Шаг за шагом всё ближе к подоконнику. Берёт в трясущиеся руки маленькую, слегка тёплую и гладкую, неправильной формы фигурку. Всхлипывает, облизывая солёные от слёз губы. В душе рвёт и мечет огонь. "Что ты делаешь, Аля? Очнись! Это неправильно! Выброси. Спали. Избавься!" Протяжный звонок в дверь усиливает головную боль. "Заткнись", - говорит она дверному звонку, затем матюгается на надрывающийся телефон. Мысли в голове скачут друг через друга отравленными тараканами бессвязных логических всполохов. Она не в себе и прикусывает от злости губу. Тело горит огнём. Чешется и зудит кожа. Фигурка нагревается в её ладонях, и противный до омерзения голос в голове вклинивается в яростные, болезненные мысли. Затем приходят покой и стойкое убеждение, что она спит. Всё сразу становиться нормальным: ведь во сне может происходить что угодно?
Звона в ушах больше нет, как нет и головной боли. Все просто и ясно и снова на своих местах. Она кладёт фигурку в карман халата и идёт открывать дверь, выдавливая на лице счастливую улыбку умалишённой. За дверью Савельевна просто кипит от злости. Обеспокоенная и встревоженная не на шутку, она орёт на Алю благим матом, не стесняясь в выражениях, а затем просто сжимает женщину в своих медвежьих объятиях и вталкивает Алевтину в квартиру.

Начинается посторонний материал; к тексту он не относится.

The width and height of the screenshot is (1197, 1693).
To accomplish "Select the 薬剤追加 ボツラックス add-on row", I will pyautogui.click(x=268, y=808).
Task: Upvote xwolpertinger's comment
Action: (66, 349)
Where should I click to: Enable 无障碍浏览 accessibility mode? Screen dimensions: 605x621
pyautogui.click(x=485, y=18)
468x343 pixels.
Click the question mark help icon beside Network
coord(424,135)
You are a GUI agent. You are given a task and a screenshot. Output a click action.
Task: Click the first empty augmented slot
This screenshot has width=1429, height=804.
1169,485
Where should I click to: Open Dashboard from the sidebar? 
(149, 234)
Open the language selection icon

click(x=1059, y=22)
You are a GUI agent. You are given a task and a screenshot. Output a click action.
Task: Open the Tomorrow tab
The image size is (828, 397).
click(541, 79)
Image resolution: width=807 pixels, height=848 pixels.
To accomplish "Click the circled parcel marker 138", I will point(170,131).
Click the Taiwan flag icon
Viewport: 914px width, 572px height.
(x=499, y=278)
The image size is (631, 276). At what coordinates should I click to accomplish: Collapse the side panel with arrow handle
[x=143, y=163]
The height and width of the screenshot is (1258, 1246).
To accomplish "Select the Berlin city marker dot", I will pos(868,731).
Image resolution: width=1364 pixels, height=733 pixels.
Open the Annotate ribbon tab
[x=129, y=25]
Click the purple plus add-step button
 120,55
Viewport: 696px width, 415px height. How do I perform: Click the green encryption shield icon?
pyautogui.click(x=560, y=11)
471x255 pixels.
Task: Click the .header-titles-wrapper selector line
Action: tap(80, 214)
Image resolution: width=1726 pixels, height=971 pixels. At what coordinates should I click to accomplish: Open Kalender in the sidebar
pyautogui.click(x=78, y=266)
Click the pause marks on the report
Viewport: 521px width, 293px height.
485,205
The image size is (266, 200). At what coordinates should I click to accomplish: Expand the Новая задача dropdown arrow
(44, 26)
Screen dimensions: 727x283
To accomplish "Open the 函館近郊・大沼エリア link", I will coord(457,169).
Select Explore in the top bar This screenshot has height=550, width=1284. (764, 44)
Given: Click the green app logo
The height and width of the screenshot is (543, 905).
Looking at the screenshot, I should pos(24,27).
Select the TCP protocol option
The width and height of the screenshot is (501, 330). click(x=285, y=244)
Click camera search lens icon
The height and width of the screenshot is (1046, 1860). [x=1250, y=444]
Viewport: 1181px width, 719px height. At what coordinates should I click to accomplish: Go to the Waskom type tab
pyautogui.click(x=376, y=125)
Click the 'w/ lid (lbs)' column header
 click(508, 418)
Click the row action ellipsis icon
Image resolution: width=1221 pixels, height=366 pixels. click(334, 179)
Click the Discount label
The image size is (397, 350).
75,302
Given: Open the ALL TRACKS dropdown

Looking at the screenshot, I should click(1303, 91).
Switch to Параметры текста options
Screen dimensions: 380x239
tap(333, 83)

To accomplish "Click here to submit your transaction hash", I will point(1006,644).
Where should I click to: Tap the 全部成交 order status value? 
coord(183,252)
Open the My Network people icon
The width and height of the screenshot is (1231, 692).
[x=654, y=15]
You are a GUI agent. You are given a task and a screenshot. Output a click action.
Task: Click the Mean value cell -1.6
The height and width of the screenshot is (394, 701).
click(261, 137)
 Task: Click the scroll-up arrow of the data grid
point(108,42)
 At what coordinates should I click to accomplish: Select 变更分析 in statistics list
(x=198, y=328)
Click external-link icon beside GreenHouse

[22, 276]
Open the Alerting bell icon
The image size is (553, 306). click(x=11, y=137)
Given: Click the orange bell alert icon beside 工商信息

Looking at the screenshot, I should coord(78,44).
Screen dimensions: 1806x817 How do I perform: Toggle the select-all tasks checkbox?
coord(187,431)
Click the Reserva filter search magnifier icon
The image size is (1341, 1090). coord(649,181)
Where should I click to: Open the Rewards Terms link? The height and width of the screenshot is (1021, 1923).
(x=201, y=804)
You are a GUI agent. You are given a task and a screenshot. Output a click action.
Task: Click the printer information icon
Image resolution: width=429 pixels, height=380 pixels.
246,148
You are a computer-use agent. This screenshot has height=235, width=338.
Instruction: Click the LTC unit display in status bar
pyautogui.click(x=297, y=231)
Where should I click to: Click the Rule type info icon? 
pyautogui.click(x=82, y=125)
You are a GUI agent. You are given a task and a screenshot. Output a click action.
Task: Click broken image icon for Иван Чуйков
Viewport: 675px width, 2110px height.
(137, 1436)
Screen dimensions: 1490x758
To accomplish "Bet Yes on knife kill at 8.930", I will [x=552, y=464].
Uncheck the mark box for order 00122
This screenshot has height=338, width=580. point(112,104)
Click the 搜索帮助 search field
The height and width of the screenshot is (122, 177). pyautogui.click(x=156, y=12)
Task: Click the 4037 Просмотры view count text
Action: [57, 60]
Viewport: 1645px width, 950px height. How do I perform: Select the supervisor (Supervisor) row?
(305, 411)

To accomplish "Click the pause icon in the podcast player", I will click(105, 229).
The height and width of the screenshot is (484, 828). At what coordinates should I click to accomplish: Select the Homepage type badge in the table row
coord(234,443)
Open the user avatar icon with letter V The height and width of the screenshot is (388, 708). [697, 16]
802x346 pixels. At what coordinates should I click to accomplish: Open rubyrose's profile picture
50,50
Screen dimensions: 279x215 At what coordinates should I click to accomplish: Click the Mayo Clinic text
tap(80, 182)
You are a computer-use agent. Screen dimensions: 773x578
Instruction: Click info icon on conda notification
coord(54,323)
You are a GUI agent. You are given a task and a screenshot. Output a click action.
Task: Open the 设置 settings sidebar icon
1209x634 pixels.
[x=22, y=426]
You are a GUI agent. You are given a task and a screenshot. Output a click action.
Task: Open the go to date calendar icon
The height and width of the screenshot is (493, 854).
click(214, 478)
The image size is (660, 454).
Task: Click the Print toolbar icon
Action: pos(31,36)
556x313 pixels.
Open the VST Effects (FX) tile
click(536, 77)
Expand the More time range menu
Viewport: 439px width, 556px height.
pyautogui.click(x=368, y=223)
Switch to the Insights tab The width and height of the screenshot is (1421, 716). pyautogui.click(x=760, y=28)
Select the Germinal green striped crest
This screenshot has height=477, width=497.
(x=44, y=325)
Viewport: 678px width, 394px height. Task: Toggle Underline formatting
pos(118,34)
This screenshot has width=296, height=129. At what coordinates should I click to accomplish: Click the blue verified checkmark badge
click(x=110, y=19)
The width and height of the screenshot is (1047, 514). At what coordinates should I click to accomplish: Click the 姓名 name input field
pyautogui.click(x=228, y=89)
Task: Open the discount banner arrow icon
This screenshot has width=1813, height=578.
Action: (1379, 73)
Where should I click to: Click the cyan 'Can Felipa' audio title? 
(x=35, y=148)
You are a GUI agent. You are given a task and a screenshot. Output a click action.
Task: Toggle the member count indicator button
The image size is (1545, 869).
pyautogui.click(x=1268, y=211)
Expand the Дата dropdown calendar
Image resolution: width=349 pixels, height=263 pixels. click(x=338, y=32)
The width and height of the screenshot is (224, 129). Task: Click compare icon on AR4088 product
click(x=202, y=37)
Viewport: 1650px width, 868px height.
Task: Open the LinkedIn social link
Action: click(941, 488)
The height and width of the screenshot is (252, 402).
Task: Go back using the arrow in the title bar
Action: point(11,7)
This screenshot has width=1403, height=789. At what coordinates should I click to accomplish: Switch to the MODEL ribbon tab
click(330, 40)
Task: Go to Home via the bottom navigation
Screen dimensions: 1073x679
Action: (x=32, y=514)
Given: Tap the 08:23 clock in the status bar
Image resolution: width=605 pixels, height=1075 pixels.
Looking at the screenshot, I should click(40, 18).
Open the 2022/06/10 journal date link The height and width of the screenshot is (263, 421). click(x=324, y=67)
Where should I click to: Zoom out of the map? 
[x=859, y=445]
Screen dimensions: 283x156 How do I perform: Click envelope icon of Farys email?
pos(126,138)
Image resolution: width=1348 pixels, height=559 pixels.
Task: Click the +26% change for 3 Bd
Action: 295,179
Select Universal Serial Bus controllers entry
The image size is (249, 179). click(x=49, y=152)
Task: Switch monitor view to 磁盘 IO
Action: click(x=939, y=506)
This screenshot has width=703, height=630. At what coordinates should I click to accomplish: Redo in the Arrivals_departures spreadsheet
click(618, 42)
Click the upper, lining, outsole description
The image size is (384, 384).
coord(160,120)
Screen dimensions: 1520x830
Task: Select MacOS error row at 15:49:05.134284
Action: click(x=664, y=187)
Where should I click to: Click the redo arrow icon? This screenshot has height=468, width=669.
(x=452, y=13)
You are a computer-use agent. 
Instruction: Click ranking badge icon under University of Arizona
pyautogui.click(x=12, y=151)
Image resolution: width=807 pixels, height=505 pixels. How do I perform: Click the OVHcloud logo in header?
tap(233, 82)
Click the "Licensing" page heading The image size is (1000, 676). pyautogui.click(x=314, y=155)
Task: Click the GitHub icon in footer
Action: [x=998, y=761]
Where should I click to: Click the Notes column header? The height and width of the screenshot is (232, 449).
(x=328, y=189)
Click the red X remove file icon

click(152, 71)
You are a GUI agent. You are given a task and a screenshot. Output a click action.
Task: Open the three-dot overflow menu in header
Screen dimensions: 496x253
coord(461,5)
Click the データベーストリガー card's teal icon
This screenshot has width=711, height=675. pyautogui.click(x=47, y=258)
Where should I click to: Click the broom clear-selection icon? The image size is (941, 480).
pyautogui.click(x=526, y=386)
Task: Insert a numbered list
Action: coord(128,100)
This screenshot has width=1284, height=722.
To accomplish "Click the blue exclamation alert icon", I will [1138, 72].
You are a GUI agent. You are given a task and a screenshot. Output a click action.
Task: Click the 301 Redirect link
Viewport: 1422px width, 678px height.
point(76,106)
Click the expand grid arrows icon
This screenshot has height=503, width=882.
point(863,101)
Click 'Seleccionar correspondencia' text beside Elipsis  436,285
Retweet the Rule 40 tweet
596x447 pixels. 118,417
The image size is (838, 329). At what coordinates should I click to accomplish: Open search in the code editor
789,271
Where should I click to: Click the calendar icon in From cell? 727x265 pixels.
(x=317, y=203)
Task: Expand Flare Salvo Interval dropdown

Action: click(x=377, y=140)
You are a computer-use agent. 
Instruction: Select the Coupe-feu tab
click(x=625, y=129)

Затем разжимает руки, отпуская Алю и, наследив на паркете, не разуваясь, так заправски, точно у себя дома, направляется на кухню, быстро раскладывая на столе продукты, вытаскивая их из своей квадратной и массивной рабочей сумки. Стол превращается в нагромождение коробок с салатами, бутылок с водкой и коньяком, консервами и сладостями.